Given the variability the trophont stage (3-7 days on the fish), it is quite likely that at the time of the starting hyposalinity, at least some trophonts have already dropped off the fish and encysted. If hyposalinity is not effective (or not as effective) on these tomonts, they may be able to complete their divisions and produce theronts. As they may take 28 days (or even longer) to release their theronts, you would want to keep the hyposalinity going for at least that long. As discussed, hyposalinity is effective on the theronts, so leaving the fish in hyposalinity until you are sure all tomonts have completed divisions and released their theronts gives the best possible chance of beating the parasites. This requires maintaining hypsoalinity for at least 4 weeks, with 6 weeks giving more margin for error.

That covers treatment, now on to prophylactic use of hyposalinity. Cryptocaryon is not the only parasite that can infect new fish and is also not the most deadly. The danger with prophylactic use of hyposalinity is if the fish are infected with something else, e.g. Amyloodinium, you'll have to raise the salinity before you can start treatment - copper is more toxic to the fish at lower salinity because it is generally harder to control the pH. I would prefer to just quarantine the fish without treatment and be ready to treat them immediately and appropriately at the first signs of infection.

I hope this helps.

References

Burgess P.J. and Matthews R.A. 1994. A standardized method for the in vivo maintenance of Cryptocaryon irritans (Ciliophora) using the grey mullet Chelon labrosus as an experimental host. J Parasitol 80:288-292.

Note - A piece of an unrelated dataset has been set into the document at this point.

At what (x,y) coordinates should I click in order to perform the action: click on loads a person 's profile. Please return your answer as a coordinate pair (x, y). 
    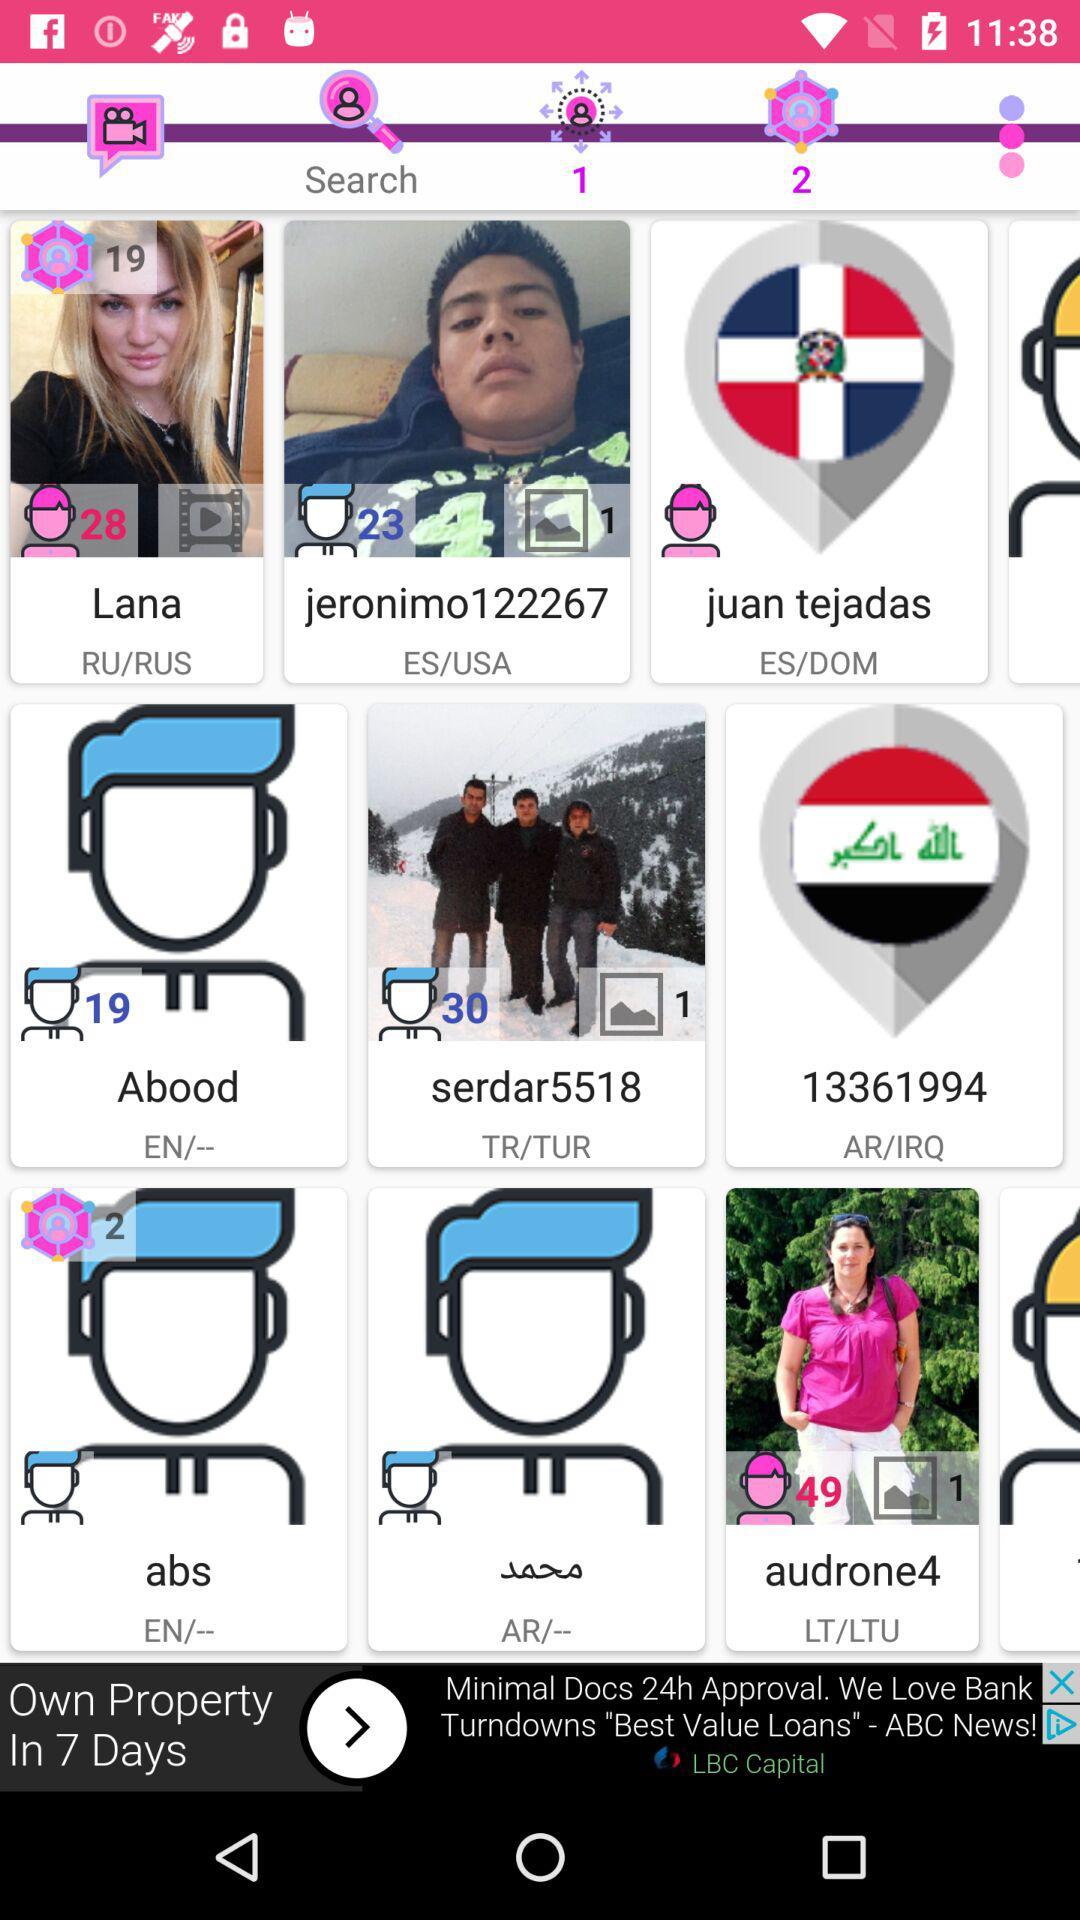
    Looking at the image, I should click on (1043, 388).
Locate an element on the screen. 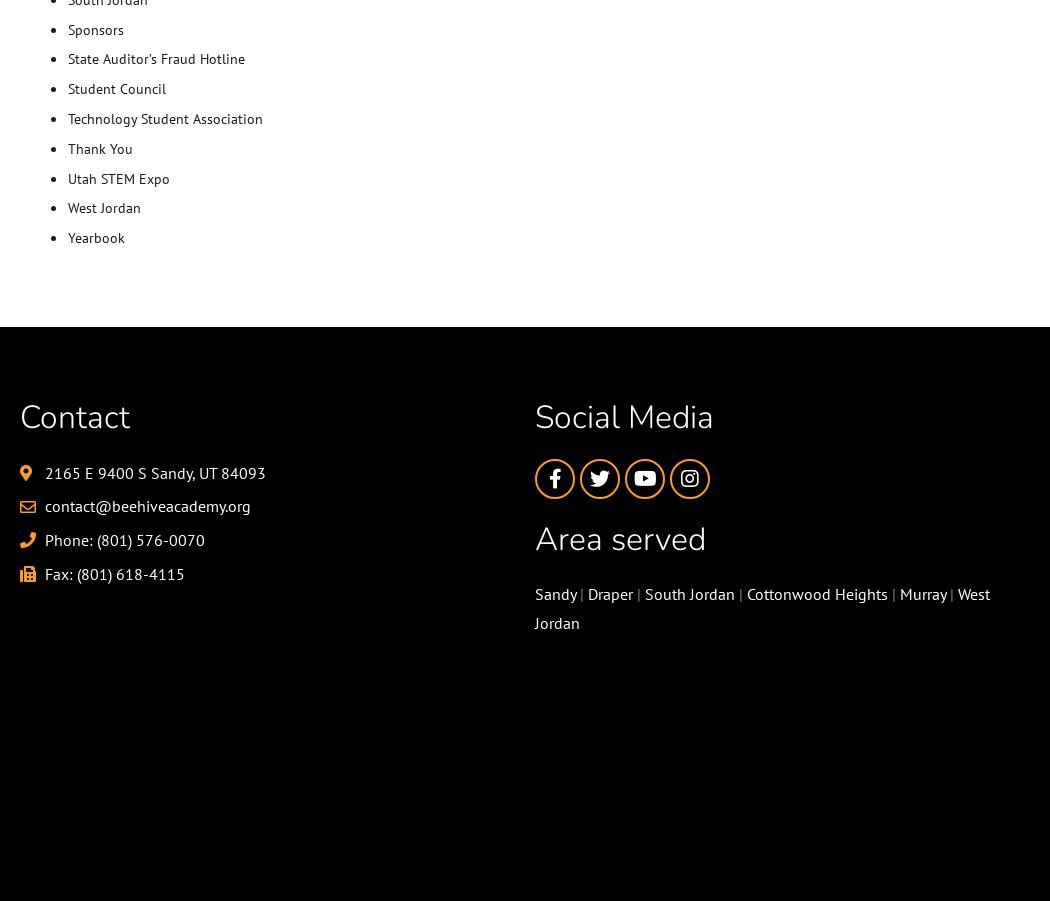  'Murray' is located at coordinates (898, 593).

Burgess P.J. and Matthews R.A. 1994. Cryotocaryon irritans (Ciliophora): photoperiod and transmission in marine fish. Journal of the Marine Biological Association of the United Kingdom 74:535-542.

Cheung P.J., Nigrelli R.F. and Ruggieri G.D. 1979. Studies on cryptocaryoniasis in marine fish: effect of temperature and salinity on reproductive cycle of Cryptocaryon irritans Brown, 1951. J. Fish Dis. 2:93-97.

Colorni A. 1985. Aspects of the biology of Cryptocaryon irritans, and hyposalinity as a control measure in cultured gilt-head sea bream Sparus aurata. Dis. Aquat. Org. 1:19-22.

Colorni A. 1987. Biology of Cryptocaryon irritans and strategies for its control. Aquaculture 67(1-2):236-237.

Diggles B.K. and Lester R.J. 1996. Influence of temperature and host species on the development of Cryptocaryon irritans. J Parasitol 82:45-51.

Diggles B.K. and Lester R.J. 1996. Variation in the development of two isolates of Cryptocaryon irritans. J Parasitol 82:384-388.

Yoshinaga T. and Dickerson H.W. 1994. Laboratory propagation of Cryptocaryon irritans Brown, 1951 on saltwater-adapted black mollies Poecilia latipinna. J. Aquat. Anim. Health 6:197-201.